Ships built by Tenix Defence include ten Anzac class frigates and two Protector-class offshore patrol vessels. In June 2007, the Australian Minister for Defence announced that Tenix Defence was the preferred tenderer for the construction of the two Canberra class large amphibious ships known as Landing Helicopter Dock (LHD) ships at a cost of $3 billion. The ships, HMAS Canberra and HMAS Adelaide, entered into service in 2014 and 2015 respectively. Tenix had proposed to build the Navantia design in partnership with the Spanish company.

==Aerospace==
In 1998, De Havilland Australia was purchased.

Through its heritage, Tenix Defence had an unbroken chain of experience in the Australian aviation industry spanning six decades. The Aerospace Division was established in 1998 specifically to provide a support capability for Australian Defence Force (ADF) aircraft programs.

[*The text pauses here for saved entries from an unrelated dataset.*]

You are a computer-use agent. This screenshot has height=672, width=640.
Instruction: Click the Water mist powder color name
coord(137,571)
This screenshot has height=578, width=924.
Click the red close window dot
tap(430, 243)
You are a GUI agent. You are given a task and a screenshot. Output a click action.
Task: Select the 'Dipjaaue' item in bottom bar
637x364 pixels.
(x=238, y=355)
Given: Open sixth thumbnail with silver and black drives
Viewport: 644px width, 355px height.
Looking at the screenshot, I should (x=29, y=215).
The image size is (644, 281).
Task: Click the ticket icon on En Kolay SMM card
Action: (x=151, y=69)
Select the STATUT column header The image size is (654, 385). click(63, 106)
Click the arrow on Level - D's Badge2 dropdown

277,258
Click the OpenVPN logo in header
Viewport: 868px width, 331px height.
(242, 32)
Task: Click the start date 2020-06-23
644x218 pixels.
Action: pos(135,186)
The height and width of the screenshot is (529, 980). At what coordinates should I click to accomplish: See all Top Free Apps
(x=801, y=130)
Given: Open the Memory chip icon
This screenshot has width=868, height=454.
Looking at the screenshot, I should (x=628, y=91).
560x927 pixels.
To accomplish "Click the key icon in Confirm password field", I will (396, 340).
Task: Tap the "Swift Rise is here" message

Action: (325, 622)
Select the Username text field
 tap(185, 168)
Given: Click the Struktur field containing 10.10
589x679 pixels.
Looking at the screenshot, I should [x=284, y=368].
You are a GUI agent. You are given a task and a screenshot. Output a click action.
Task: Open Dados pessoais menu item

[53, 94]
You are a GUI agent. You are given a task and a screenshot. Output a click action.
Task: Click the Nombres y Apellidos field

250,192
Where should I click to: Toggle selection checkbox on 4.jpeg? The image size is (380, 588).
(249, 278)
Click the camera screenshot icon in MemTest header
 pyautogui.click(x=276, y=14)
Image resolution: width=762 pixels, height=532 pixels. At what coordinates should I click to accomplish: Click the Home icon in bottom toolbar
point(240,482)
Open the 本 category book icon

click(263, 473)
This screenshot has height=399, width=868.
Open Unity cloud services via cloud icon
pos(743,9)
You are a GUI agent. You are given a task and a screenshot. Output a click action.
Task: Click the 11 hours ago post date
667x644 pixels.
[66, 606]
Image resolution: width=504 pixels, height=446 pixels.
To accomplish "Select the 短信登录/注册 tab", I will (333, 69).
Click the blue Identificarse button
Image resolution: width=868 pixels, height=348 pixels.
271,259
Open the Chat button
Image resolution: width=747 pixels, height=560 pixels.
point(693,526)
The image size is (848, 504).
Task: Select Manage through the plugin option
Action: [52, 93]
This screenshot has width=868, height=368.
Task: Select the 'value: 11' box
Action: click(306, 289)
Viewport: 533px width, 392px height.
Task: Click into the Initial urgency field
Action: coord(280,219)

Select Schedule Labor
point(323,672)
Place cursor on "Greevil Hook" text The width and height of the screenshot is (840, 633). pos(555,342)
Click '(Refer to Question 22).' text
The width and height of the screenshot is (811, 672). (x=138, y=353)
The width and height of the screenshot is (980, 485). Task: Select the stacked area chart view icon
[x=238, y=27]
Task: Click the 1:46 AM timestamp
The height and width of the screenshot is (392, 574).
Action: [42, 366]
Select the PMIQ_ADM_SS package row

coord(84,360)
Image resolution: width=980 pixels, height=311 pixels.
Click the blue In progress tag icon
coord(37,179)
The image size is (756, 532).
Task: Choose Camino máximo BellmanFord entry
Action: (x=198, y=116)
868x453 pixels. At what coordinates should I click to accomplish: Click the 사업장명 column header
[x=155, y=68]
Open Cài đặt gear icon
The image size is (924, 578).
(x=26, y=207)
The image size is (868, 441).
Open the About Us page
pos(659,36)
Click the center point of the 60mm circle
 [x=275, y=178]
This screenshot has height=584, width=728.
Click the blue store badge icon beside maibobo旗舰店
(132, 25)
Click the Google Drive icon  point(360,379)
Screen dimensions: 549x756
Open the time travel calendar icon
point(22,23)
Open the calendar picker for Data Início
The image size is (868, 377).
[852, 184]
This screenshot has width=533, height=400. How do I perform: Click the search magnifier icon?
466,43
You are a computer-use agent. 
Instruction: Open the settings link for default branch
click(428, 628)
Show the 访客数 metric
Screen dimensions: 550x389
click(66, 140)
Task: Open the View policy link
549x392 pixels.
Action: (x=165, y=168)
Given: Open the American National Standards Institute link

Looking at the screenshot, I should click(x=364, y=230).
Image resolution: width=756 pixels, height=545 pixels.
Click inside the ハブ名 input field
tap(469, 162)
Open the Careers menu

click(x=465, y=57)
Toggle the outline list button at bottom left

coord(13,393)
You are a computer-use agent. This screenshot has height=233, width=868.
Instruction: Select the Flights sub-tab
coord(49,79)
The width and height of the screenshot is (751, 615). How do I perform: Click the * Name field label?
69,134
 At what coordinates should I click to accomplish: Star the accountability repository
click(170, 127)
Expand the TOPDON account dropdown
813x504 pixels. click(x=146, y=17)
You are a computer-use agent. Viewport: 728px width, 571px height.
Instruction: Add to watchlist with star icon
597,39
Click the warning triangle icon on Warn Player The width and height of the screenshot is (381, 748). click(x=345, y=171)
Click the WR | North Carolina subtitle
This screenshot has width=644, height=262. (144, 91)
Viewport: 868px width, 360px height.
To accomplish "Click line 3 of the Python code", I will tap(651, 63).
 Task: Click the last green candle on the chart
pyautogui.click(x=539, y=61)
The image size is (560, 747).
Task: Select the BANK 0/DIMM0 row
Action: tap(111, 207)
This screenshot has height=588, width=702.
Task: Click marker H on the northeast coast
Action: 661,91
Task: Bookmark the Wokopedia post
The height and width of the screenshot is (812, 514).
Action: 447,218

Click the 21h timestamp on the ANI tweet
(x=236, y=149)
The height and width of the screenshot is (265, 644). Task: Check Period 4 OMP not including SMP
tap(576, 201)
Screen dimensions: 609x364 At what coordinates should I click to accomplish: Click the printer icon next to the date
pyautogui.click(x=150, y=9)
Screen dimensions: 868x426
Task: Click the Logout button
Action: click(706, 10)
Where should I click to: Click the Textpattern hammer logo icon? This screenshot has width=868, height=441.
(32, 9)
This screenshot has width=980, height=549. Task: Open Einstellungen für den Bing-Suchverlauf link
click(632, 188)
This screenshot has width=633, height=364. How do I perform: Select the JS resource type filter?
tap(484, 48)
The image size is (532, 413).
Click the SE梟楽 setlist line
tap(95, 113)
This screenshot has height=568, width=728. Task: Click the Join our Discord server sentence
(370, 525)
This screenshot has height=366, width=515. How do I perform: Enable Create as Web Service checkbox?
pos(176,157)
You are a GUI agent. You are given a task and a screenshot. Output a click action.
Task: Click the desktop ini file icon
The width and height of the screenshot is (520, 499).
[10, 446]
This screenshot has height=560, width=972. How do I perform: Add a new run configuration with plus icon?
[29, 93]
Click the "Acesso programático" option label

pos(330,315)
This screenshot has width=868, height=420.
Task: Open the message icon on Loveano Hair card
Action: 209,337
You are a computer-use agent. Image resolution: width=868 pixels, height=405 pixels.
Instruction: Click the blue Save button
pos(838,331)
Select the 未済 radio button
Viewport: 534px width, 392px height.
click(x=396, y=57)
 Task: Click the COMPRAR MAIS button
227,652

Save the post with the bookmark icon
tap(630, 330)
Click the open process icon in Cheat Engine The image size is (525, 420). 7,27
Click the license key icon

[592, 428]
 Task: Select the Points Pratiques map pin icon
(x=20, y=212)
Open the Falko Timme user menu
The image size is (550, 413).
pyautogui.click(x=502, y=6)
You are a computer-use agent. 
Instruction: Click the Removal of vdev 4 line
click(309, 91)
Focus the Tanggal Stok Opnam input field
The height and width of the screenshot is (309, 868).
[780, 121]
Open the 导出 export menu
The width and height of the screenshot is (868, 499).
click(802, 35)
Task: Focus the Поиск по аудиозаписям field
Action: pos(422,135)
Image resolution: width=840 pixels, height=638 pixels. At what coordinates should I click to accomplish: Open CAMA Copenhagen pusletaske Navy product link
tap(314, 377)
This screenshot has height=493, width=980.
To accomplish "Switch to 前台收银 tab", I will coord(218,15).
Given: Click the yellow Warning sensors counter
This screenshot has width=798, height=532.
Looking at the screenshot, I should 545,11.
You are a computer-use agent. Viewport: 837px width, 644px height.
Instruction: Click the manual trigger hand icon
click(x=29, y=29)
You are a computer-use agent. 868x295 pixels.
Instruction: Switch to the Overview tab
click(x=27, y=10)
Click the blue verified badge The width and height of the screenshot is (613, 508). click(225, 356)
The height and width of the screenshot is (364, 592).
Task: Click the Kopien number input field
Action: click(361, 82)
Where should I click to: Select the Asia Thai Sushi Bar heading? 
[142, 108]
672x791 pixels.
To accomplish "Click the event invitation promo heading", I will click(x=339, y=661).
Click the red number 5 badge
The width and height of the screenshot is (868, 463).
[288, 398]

It gained Authorised Engineering Organisation Certification to conduct design on a number of defence aircraft. The Division also held an Australian Department of Defence certification for Earned Value Management. It was managed from Melbourne, and had its own hangar at Melbourne Airport. The division also worked on projects with the ADF on-site at HMAS Albatross at Nowra, RAAF Base Williamtown and RAAF Base Edinburgh.

==Electronic Systems Division==
Electronic Systems Division (ESD) was the technology and electronic systems hub of Tenix Defence and maintained close ties with the Defence Science and Technology Organisation. It was a provider of integrated solutions for Network Enabled Systems, Intelligence, Surveillance and Reconnaissance, Electronic Warfare and Network Centric Warfare (NCW).

Major projects undertaken by the Electronic Systems Division included Advanced Air Defence Simulator (AADS) to train Australian Army operators in the SAAB Bofors Dynamics RBS-70 Ground Based Air Defence weapon, LAND 53, Phase 1E Ninox Ground Surveillance Radar, Phase 1F Ninox Thermal Surveillance System and Phase 2B Ninox Unattended Ground Sensors.